### TRY IT
Reproduce every record exactly as given.

------------------------------------------------

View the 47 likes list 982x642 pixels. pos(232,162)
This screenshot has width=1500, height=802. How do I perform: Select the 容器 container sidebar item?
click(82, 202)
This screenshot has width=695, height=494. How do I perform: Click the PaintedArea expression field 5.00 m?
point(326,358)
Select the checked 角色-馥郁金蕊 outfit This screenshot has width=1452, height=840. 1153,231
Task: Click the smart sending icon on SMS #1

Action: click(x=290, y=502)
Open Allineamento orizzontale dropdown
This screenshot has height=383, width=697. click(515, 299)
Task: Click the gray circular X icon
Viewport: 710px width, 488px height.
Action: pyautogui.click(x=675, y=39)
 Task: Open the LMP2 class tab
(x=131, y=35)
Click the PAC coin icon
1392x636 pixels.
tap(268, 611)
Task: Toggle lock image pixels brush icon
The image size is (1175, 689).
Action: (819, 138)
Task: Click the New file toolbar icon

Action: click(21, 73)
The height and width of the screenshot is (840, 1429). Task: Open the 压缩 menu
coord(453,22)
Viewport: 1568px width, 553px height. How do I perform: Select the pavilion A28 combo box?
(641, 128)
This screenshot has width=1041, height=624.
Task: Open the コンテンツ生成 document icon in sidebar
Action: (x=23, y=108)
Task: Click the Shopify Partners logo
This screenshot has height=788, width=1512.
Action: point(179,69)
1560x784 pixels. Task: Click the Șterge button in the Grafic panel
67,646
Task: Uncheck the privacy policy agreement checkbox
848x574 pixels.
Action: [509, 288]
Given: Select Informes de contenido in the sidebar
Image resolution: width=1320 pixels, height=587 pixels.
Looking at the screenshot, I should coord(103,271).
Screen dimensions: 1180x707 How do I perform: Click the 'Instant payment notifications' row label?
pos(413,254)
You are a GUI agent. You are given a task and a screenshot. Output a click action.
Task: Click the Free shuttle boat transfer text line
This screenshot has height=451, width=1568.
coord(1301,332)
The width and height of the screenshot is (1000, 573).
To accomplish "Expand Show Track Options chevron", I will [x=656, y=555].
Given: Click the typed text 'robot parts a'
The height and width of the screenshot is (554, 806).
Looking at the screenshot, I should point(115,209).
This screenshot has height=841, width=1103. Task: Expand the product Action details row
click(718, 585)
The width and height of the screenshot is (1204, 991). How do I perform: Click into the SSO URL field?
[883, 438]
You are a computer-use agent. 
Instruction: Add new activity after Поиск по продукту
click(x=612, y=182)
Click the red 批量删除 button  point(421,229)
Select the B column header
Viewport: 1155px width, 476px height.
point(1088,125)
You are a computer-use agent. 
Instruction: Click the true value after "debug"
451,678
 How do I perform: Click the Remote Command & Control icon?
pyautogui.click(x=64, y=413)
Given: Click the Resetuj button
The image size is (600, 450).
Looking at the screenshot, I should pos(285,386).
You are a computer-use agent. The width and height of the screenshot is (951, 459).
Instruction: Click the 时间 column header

------------------------------------------------

### RESULT BELOW
View the 47 likes list 982x642 pixels. pos(232,162)
This screenshot has width=1500, height=802. How do I perform: Select the 容器 container sidebar item?
click(82, 202)
This screenshot has width=695, height=494. How do I perform: Click the PaintedArea expression field 5.00 m?
point(326,358)
Select the checked 角色-馥郁金蕊 outfit This screenshot has width=1452, height=840. 1153,231
Task: Click the smart sending icon on SMS #1

Action: click(x=290, y=502)
Open Allineamento orizzontale dropdown
This screenshot has height=383, width=697. click(515, 299)
Task: Click the gray circular X icon
Viewport: 710px width, 488px height.
Action: pyautogui.click(x=675, y=39)
 Task: Open the LMP2 class tab
(x=131, y=35)
Click the PAC coin icon
1392x636 pixels.
tap(268, 611)
Task: Toggle lock image pixels brush icon
The image size is (1175, 689).
Action: (819, 138)
Task: Click the New file toolbar icon

Action: click(21, 73)
The height and width of the screenshot is (840, 1429). Task: Open the 压缩 menu
coord(453,22)
Viewport: 1568px width, 553px height. How do I perform: Select the pavilion A28 combo box?
(641, 128)
This screenshot has width=1041, height=624.
Task: Open the コンテンツ生成 document icon in sidebar
Action: (x=23, y=108)
Task: Click the Shopify Partners logo
This screenshot has height=788, width=1512.
Action: point(179,69)
1560x784 pixels. Task: Click the Șterge button in the Grafic panel
67,646
Task: Uncheck the privacy policy agreement checkbox
848x574 pixels.
Action: [509, 288]
Given: Select Informes de contenido in the sidebar
Image resolution: width=1320 pixels, height=587 pixels.
Looking at the screenshot, I should coord(103,271).
Screen dimensions: 1180x707 How do I perform: Click the 'Instant payment notifications' row label?
pos(413,254)
You are a GUI agent. You are given a task and a screenshot. Output a click action.
Task: Click the Free shuttle boat transfer text line
This screenshot has height=451, width=1568.
coord(1301,332)
The width and height of the screenshot is (1000, 573).
To accomplish "Expand Show Track Options chevron", I will [x=656, y=555].
Given: Click the typed text 'robot parts a'
The height and width of the screenshot is (554, 806).
Looking at the screenshot, I should point(115,209).
This screenshot has height=841, width=1103. Task: Expand the product Action details row
click(718, 585)
The width and height of the screenshot is (1204, 991). How do I perform: Click into the SSO URL field?
[883, 438]
You are a computer-use agent. 
Instruction: Add new activity after Поиск по продукту
click(x=612, y=182)
Click the red 批量删除 button  point(421,229)
Select the B column header
Viewport: 1155px width, 476px height.
point(1088,125)
You are a computer-use agent. 
Instruction: Click the true value after "debug"
451,678
 How do I perform: Click the Remote Command & Control icon?
pyautogui.click(x=64, y=413)
Given: Click the Resetuj button
The image size is (600, 450).
Looking at the screenshot, I should pos(285,386).
You are a computer-use agent. The width and height of the screenshot is (951, 459).
Instruction: Click the 时间 column header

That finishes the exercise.